• **GIVEN PASSAGE**
But some donors for President Obama’s reelection bid expressed frustration on Monday, saying that the campaign needed to be more competitive.

“I keep telling people we need to step it up a bit,” said one longtime Obama donor. “Now’s the time. Not two months from now.

“We’re still winning in the overall game, but we can’t be complacent,” the donor added. “We need to keep throwing in more money.”



The Romney campaign raised $101.3 million in July, topping the Obama campaign’s $75 million haul. It marked the second straight month that the GOP standard-bearer had passed the $100 million mark.


The July efforts leave the Romney campaign in strong shape with three months left until Election Day. The campaign, Republican National Committee and state party groups have $185.9 million cash on hand, according to a statement touting the war chest.

“Once again we see that for many people, this is more than a campaign, it is a cause,” said Spencer Zwick, the Romney Victory National Finance chairman. “We are well on track to raise the money to be successful in November.”

In a series of messages on Twitter Monday, the Obama campaign highlighted strengths on its end. More than 200,000 people who gave in July were “entirely new donors who didn’t give before in this election cycle or in 2008,” a tweet on Obama’s Twitter account said.

“Every bit helps,” another tweet on the president’s feed said. “98% of our contributions in July were $250 or less, for an average donation of $53.49.”

Don Peebles, a member of Obama’s finance committee, said he feels good about the president’s numbers.

“He’s making a strong showing with a very large pool of donors,” Peebles said. “Those are very significant numbers, and if Romney is outraising Obama the past couple of months, it’s not enough time to catch up."

Campaign finance experts say that Monday’s numbers are further indication that the president's campaign team should be worried about its fundraising operation — and might need to start making tough choices about when and how to spend.

• **EXERCISE SET**
A - In the passage on campaign fundraising, how much money did the Romney campaign raise in July?
B - Carry the passage on campaign fundraising forward from its last sentence.

• **STORED DATA**

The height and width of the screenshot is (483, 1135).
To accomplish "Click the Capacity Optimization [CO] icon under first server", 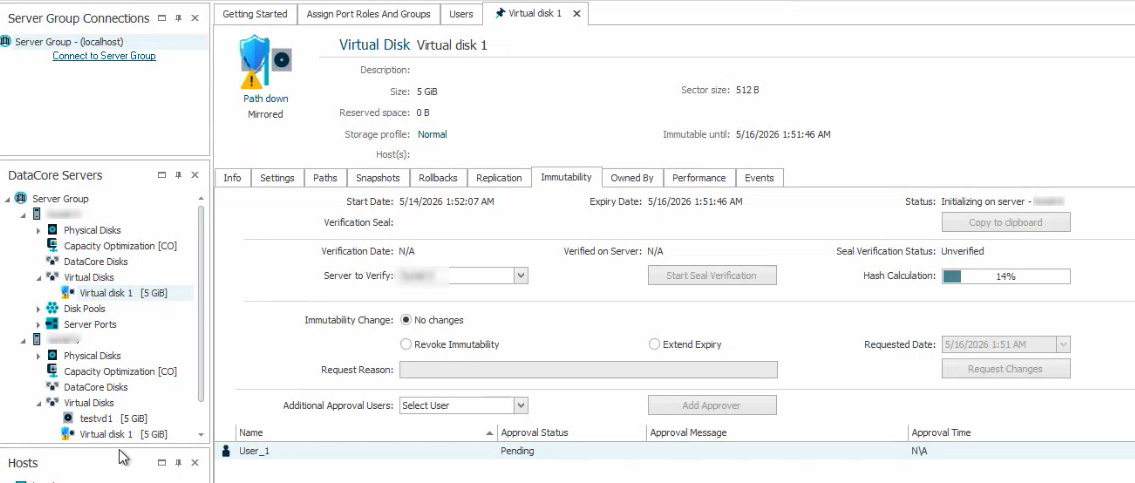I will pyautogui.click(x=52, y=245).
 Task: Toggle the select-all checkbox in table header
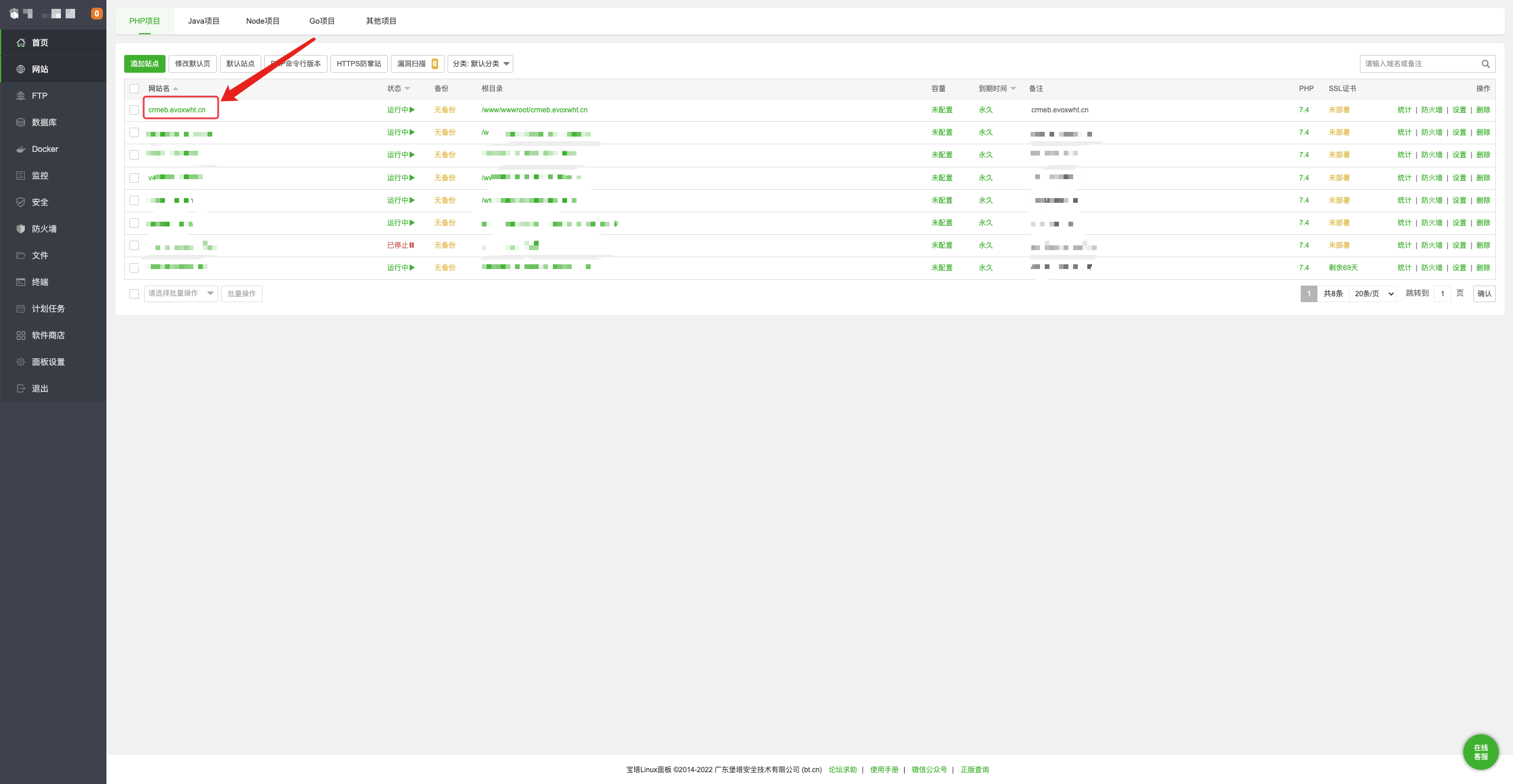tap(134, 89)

• **EXPECTED ANSWERS**
A - $101.3 million

B -
“Everything we hear from the president's camp is they're unhappy and perhaps surprised in their fundraising operation,” said Michael Malbin, the executive director of the Campaign Finance Institute. “It took awhile for the Romney fundraising surge to happen, but when it happened, it happened strongly.”

That money, says Tad Devine, a senior adviser to the Gore and Kerry campaigns, will make a real difference down the stretch.

“The fact that Romney and his side are raising so much money is a real advantage for him in the campaign,” said Devine. “The group in the middle, which is small but will be decisive, will be influenced by the spending of the campaigns on advertisements, and it's incumbent on both campaigns to stay online and not cede any of the venues.”

Still, there are some encouraging signs for the Obama campaign. While July marked the third consecutive month the president was outpaced by his challenger, there's not evidence that Romney is pulling ahead to a decisive advantage, as Obama did over John McCain in 2008.

“Overall, Romney is going to be in a much better position than McCain, who was massively outspent,” Devine said. “But I don't think he's going to have the same advantage that the president had over McCain. I don't mean to diminish it — I think it's a real advantage — but he's not bringing in three or four times as much money.”

And at a certain point, general advertising and general television and radio spending shows diminishing returns — which is where the president's vaunted ground game can come into play.

“There's a definite diminishing-return effect from mass advertising,” said Malbin. “At some point voters will have heard enough, they'll have taken in the information they need, they'll be filtering future information in ways that have already been established.”

Furthermore, the president continues to outpace Romney in terms of small-dollar donors who are most likely to volunteer for the campaign, encourage friends to vote and give again as the race heats up.

“There are going to be a lot of big moments when something happens on the campaign trail, and those moments create huge opportunities for a flood of money to come into the campaign,” Devine said.

An ongoing fear for the Obama campaign is the lack of super-PAC money on its side.

“It's the one constant source of frustration,” said one Democrat who is working with outside groups to help reelect Obama. “We're watching the other side rack up nine figures and we need more money on our side to drive the narrative in ads in swing states.”